O que nos interessava naquele momento era
fornecer-lhes o maior número de instrumentos possíveis para qualificar
suas vidas. Mais tarde, fomos agradavelmente surpreendidos por uma
história que nos foi contada pela mãe de uma daquelas alunas. Sua
filha, ao chegar em casa, comentara que, naquele ano, seria necessário
estudar mais Física do que em anos anteriores, uma vez que não haveria
provas... Comentários desse tipo estimulam nosso agir e indicam que,
pelo menos alguns alunos, conseguem realmente compreender uma proposta
de caráter mais abrangente.
Finalmente, precisamos lembrar que esta
forma de encarar o ensino de Física exigirá do professor e do aluno um
engajamento político-social. Pensar em desafios, em qualquer área,
não comporta o acadêmico "estudar por estudar”. Precisamos
levar sempre em consideração, junto a nossos alunos, que o estudo e a
cultura devem levar o homem a ascender material e espiritualmente na
vida, na dimensão individual e coletiva.
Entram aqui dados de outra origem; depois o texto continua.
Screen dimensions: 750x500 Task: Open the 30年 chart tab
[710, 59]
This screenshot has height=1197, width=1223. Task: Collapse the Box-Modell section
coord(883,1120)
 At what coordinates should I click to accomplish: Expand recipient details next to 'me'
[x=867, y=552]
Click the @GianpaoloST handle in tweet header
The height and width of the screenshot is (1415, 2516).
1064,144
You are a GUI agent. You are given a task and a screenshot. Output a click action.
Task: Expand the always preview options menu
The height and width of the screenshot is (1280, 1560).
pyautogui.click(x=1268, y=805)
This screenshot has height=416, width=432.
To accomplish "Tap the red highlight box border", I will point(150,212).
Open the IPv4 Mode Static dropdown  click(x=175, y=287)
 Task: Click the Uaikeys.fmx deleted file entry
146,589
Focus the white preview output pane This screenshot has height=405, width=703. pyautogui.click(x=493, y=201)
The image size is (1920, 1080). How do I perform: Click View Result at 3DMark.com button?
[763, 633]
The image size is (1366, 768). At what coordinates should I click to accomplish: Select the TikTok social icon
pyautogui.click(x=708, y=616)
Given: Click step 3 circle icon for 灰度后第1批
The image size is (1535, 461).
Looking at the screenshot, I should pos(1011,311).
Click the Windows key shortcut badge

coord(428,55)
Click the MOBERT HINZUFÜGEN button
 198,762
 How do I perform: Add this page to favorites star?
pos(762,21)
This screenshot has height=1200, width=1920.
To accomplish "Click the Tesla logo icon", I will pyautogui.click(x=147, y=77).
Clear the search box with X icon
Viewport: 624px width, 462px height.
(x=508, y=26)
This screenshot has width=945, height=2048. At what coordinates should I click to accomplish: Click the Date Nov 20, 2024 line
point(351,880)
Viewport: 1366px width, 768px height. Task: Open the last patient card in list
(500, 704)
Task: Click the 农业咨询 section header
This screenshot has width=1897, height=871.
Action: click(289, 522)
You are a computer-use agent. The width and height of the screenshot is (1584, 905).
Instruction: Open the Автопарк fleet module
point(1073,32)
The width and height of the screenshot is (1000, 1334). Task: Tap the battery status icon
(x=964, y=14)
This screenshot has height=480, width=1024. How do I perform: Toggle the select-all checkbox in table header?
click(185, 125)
Somente a organicidade, com os
Movimento Populares e com a sociedade civil organizada, poderá
levar-nos a uma decisão real de colocarmos nossos intelectos e nossas
ações a serviço da melhoria de vida para todos, do resgate pleno da
dignidade humana, o maior dos valores.
A Física, como qualquer disciplina, tem
tudo a ver com isso.
Moacyr Marranghello
Educador na Escola Municipal Emílio Meyer e nos Colégios Anchieta
e Sévigné, em Porto Alegre, na Universidade Luterana do Brasil,
em Canoas, e especialista em método e técnicas de ensino.